Aku kembali dan lagi-lagi hanya tertawa menanggapinya. Aku tahu Hasa memang cermat dalam berhitung, tapi Hasa tak pernah perhitungan. Tak pernah aku temukan sisi ke-matre-an nya terselip dalam kecermatannya berhitung soal banyak hal.

Setelah bubar,  aku kembali duduk di belakang kuda besi yang biasa dikendarai Hasa. Selama perjalanan, Hasa masih mengomentari soal makanannya.
“Aduh, jadi harga roti panggang tadi 20 ribu!?”

“Iya!”

“udah terlalu manis, mahal pula! menyebalkan! Kenapa kamu pesan dua sih Lea!”

“hehe.. maaf..”

“hah? Apa?”

“ngga deh!”

“Bilang apa sih, bicara yang jelas dong Lea!”

“Maaf…..! Kukira kau mau juga”
Sebenarnya bukan itu yang ingin kukatakan, tapi membicarakannya di motor tentu bukan hal yang tepat. Selain itu, aku juga belum berani mengatakannya kalau aku sengaja memesannya karena kesal terhadap hal akan dianggapnya sepele, bisa-bisa aku diamuk Hasa!

“Maksudku buat pesanan itu buat kamu aja! Aku gak terlalu suka yang manis..”

“Iya.. aku tahu.. sih”

“apa? Ngga kedengaran..!”

“aku bilang ‘Iya’…!
***

Malamnya, Hasa dan Ibunya kembali berbincang soal kehidupannya. Akupun sudah siap menjadi pendengar setia.

“Ma, tadi Aleya bertemu dengan Riska” ujar Hasa malah berbangga pada Ibunya. Ibu Hasa menatapku sambil tersenyum heran, pasalnya Ibu Hasa tahu kalau Riska adalah mantannya yang juga pernah dikenalkan pada beliau, aku hanya mengangguk pada beliau untuk mengonfirmasi bahwa kalimat yang diucapkan Hasa memang benar adanya.

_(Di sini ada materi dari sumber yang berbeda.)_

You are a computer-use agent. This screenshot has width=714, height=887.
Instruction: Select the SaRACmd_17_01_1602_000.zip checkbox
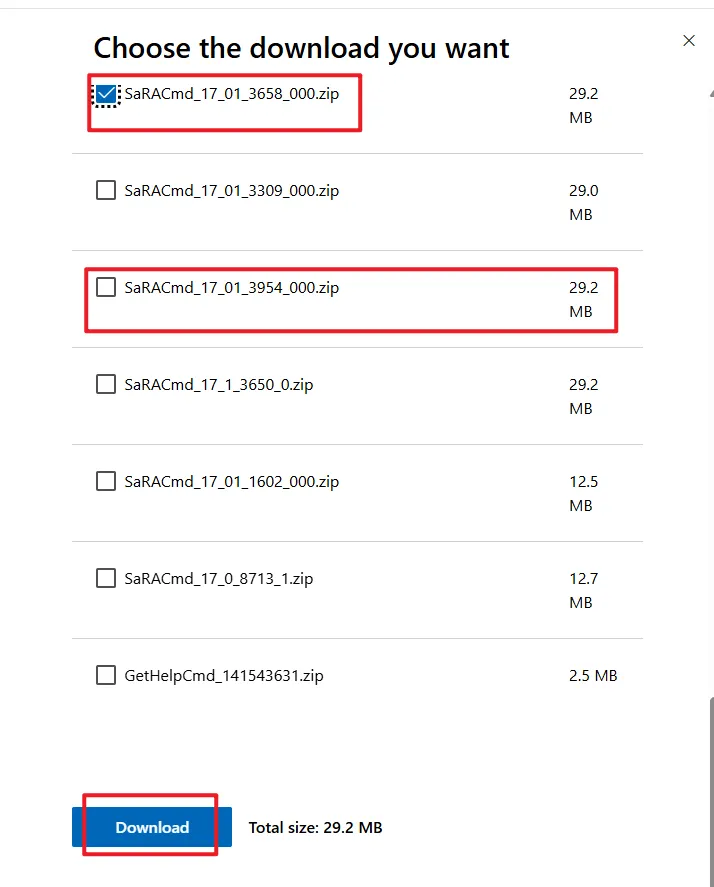[106, 481]
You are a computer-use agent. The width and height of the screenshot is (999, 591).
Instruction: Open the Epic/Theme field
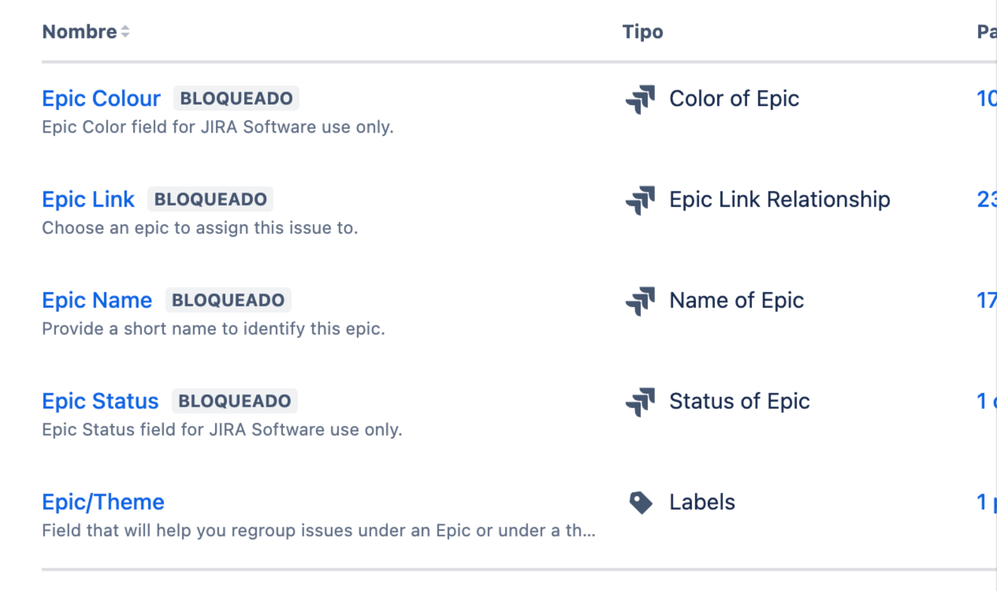point(103,502)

“Oh… bagus dong, Neng Riska yang itu..?”

“Iya ma, tapi bagus, Aleya justru terkesan biasa saja, malah bisa mengobrol biasa dengan Riska”
Biasa saja ndasmu! Rutuk batinku pada Hasa.

“Ya, memangnya harus bagaimana, kan berteman bisa dengan siapa saja ya..” sahut Ibu Hasa berbicara dan tersenyum kearahku. Aku mengangguk lagi, tanda setuju.

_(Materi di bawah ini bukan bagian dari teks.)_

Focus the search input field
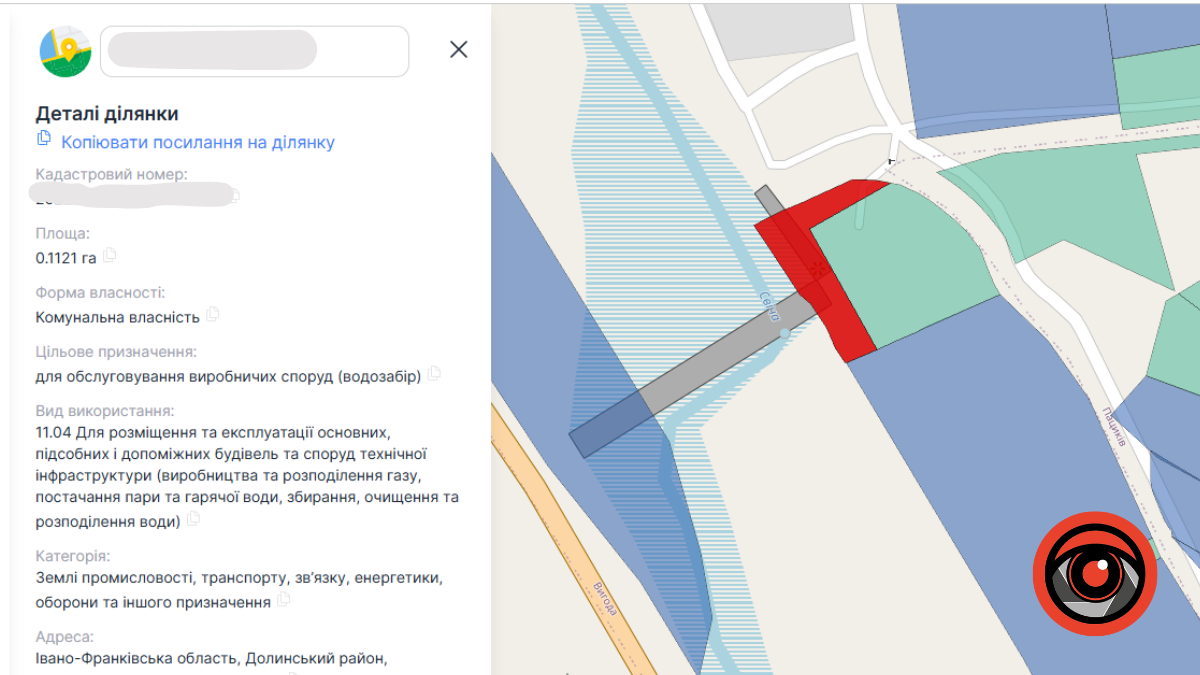Screen dimensions: 1200x675 [255, 51]
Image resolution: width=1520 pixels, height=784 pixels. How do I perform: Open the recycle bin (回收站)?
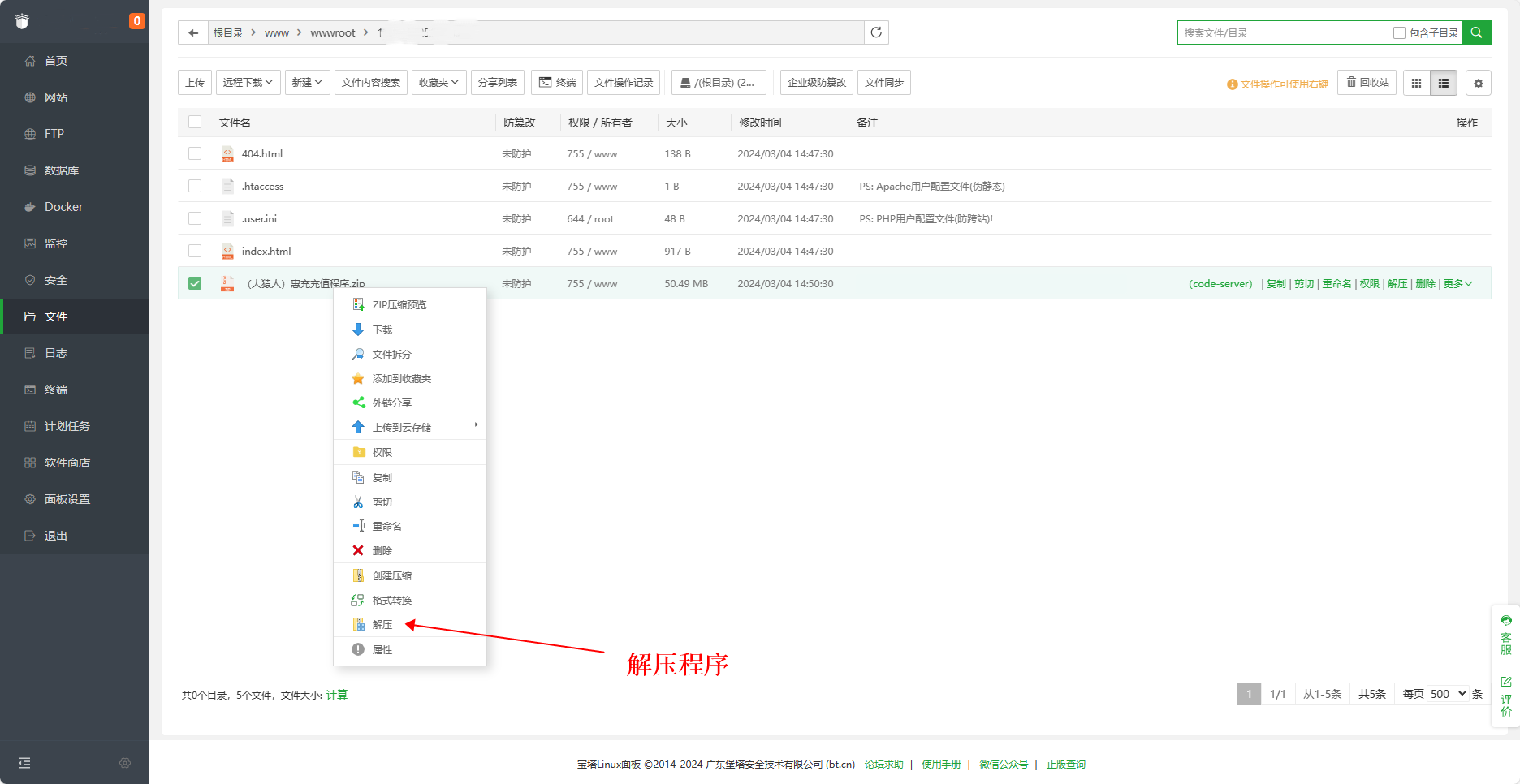(1367, 83)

“Berarti kalau akur bisa ya ma?” goda Hasa mulai bercanda lagi.

“Bisa apa ah! Jangan macam macam!” Kali ini senyum ibu Hasa berganti menjadi rona tegas. Hasa hanya tertawa melihat kedua wanita di depannya merengut menunjukan ekspresi protes.

“Hahaha, becanda kok, lagipula dia mau menikah ma”

“Ohh.. ya syukurlah, semoga yang terbaik untuknya”

Kemudian… ketimbang melanjutkan cerita Ibu Hasa yang masih menggantung siang tadi, akhirnya pembicaraan Hasa dan Ibunya sedikit demi sedikit menceritakan soal Riska dan keluarganya yang terkenal, keluarga pengusaha Raksa Perdana.

Hahaha mungkin ini karma karena aku sudah membuat Hasa makan makanan yang tidak disukainya.

Tapi, malam itu aku diajari tentang kesederhanaan melalui cerita Riska. Kesederhanaan dalam berfikir, kesederhanaan dalam merasa dan kesederhanaan dan bertindak bahwa sederhana tidak selalu berarti sedikit. Kesederhanaan adalah adalah kecukupan yang tak berlebihan. Pertanyaannya, apa tindakanku hari ini berlebihan…? Sepertinya aku berhutang maaf pada Hasa.